Imomoh also aligned with Muncey stance. But she was quick to note that many of these schools have devised the strategy of offering certain scholarship to cushion financial burden on their students.

"It is true that the cost of education UK is high because the quality is also very high. I am aware that a number of these institutions do offer scholarships that are specific to Nigerian students and some even offer bursary or offer discount fees to the students. There are some posters in this hall, announcing scholarship specifically meant for Nigerian students and you won't believe that some of them do up to 4,000 pound discount off the tuition fees. There are also instances where students are offered full scholarships to study. Some who are qualified and are lucky have been enjoying that," Imomoh said.

But Adekola Adebisi, who represented Southampton University, said award of scholarship at the institution is based purely on academic merit.

"Scholarship in South Scholarship in the school is merit based.

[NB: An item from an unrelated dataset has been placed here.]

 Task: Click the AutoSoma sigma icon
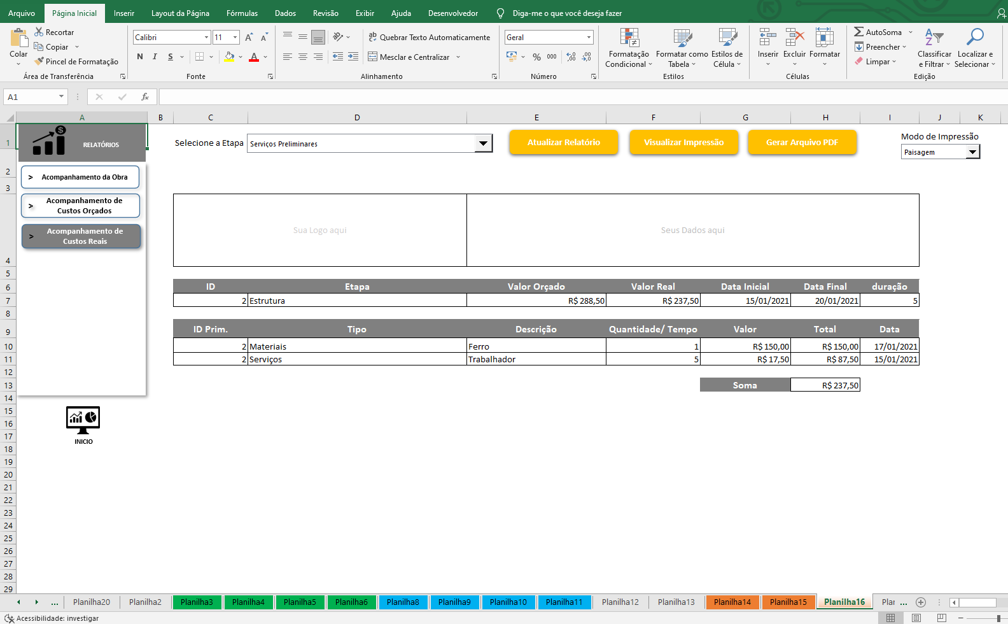tap(858, 32)
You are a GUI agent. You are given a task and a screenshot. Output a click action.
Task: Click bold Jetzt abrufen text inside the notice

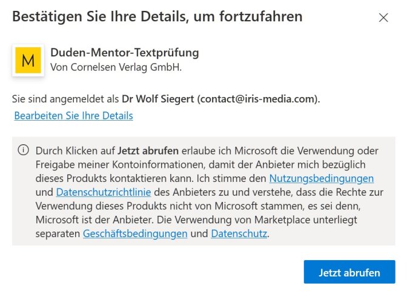148,150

Mostly, it requires you to be in good academic standing, especially being in first class positions. It is a very good school no doubt," Adebisi said.

Out there, there are prospective Nigerians who have had sour experiences in their quest to travel to UK. While some unscrupulous agents have capitalised on the desaperation that usually accompany such quest, some others have only been nice enough to fix the students up in low rated institutions after collecting huge amount of money.

Adebisi said Southampton University doesn't fall into that category. "Our school is one of the top 10 that are highly rated in UK. As a matter of fact, if you don't have 2:1, you may not be picked for admission into post-graduate studies in the school. And if you are coming for an under graduate course, you may be require to score three A's. So basically, it is a highly rated school which is appreciated both within and outside UK.

"We know that about 10 years ago, when Nigerians students travelled to UK, they didn't always put into consideration whether or not the school is highly ranked. But these days, many have come to realize that school ranking are very important. And many Nigerian Students have also come to appreciate that you will pay more if you attended a well-ranked institution and good enough, Southampton is adequately ranked. For us that is a great selling point," Adebisi said.

Imomoh also said eventhough, the British Council is not the one to accredit institution participating in the exhibition, it nonetheless work in conjuction with the body in charge so as to ensure that only the best among them, engage in recruitment of international students.

"The Bristish Council doesn't accredit or certifies institutions. That is done in UK by UK Quality Control Organization. They certifies and accredit some of these institutions. And it is only the schools that have been highly certified as fit that are allowed to participate for our exhibitions," Imomoh said.

On the performance of Nigerian students in some of these universities, Muncey said it has been quite impressive in Surrey with many of them scoring "merit" on the average. He said the institution also has in place a large percentage of Nigerian student community and this community does guide every newly admitted students from the country.

"At Surrey, we offer international students different packages as we try to even ingratiate them into different communities on campus. And I think that is why most Nigerian students often feel at home while Surrey. Today, we have a very strong presence of Nigerian students in Surrey and as a matter of fact, they are the second largest group of international students after the Chinese. There are 200 Nigerian students currently studying in Surrey," Muncey said.